A little more then we should be.

12 0 0
                                    

when you start crumbling under her touch, her glare even her presence. You know it's more then it should be.

It was Monday last period, maths. I used to hate maths but since we've had a different teacher, it's made me enjoy it a lot more. She was middle aged, around 47 but she looked a-lot younger. She'd taken care of herself, unlike the many other teachers her age. I had learned a lot from her just by siting in front of her desk. She told me about her children, who were a lot older then me. She told me how she liked to go out with her friends. She never mentioned anything about a husband, wife or partner. Which made me happy. I wasn't particularly sure as to why it made me feel that way but it did.

The way she called my name when I wasn't paying attention "y/n are you listening?" "yes miss" I always said back. I could melt when she said my name. When she finished talking to the class she'd ask if anyone needed help. I was a smart kid but if she was offering an opportunity for me to listen to her soothing voice I would take it. She told me how to do questions I already knew how to do, but she didn't have to know that. She'd grab my hand to guide my pencil where it should go. I would practically crumble under her touch.

I'd ask her questions, which she thought were silly but I didn't. She laughed whenever I'd tell her something, I liked making her laugh, she had a really pretty smile and her laugh was contagious.

It was spring break so no school for 2 weeks but we'd still have to revise due to my years gcse's coming in fast. I tried my best to revise as much as I could to make her proud. I liked making, older parental figures proud of me. It filled a hole I had in my heart.

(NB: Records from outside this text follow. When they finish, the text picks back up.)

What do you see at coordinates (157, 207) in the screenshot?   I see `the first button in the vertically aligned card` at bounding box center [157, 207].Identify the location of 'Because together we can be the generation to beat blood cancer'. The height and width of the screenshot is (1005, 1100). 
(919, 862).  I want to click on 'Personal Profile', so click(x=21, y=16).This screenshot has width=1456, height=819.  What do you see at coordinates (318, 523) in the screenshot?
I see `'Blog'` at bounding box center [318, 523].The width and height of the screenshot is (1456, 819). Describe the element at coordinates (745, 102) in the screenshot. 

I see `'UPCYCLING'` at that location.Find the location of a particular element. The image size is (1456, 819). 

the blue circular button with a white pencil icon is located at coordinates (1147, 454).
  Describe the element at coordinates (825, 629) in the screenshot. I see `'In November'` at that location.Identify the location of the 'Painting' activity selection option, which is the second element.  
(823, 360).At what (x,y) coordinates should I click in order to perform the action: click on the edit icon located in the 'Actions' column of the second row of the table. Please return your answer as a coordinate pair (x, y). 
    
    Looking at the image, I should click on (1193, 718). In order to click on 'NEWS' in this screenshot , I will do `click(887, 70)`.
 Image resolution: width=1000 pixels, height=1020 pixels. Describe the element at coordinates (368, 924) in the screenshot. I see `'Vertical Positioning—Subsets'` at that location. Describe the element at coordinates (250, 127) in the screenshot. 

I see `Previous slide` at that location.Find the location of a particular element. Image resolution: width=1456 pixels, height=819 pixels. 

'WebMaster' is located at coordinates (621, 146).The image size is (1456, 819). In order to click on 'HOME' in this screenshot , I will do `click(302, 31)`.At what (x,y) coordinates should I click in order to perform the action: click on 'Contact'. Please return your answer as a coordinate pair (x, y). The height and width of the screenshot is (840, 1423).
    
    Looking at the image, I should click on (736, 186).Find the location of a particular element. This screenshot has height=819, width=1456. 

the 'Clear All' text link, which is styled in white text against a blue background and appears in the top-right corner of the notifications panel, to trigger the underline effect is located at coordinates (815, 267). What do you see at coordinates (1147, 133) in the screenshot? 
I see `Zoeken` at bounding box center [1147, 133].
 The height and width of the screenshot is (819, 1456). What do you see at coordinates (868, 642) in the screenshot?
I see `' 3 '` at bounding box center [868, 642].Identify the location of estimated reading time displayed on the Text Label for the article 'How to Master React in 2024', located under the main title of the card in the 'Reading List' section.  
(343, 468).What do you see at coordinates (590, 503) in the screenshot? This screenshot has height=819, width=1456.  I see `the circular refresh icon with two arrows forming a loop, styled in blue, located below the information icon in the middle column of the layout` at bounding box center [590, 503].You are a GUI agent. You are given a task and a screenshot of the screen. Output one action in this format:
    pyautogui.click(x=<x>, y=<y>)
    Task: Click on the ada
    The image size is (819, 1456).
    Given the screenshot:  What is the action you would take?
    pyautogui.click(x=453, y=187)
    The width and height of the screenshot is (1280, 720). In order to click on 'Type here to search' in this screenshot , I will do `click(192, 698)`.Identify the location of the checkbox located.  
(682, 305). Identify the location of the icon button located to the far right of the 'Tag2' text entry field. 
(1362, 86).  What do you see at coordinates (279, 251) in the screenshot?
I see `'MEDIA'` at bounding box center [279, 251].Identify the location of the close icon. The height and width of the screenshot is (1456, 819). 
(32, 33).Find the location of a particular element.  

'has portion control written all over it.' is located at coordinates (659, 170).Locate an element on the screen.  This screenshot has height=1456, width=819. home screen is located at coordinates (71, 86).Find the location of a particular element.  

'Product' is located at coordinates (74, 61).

When we came back from spring break i had maths second period, someone was sat in my seat. I hate change and I hated the fact someone else was sat so close to her, and was able to make the same memories I had made with her. She came to the back of the class right behind me. "I hate sitting here, it's not my seat I don't like change." I said to her whilst rolling my eyes. "Why do you miss me?" She said whilst laughing lightly. "100% most definitely" I replied sarcastically. She then placed her hand on my shoulder and said "you know it's true" I shuddered under her embrace. She knew I liked sitting there so I could talk to her I just wasn't going to give her the answer she wanted to hear.

The following morning the seating plan was changed so I was back to sitting in front of her. It made me feel like she had just tried to see if she could get a reaction out of me, and well, she got what she wanted. I reacted in just the way she craved.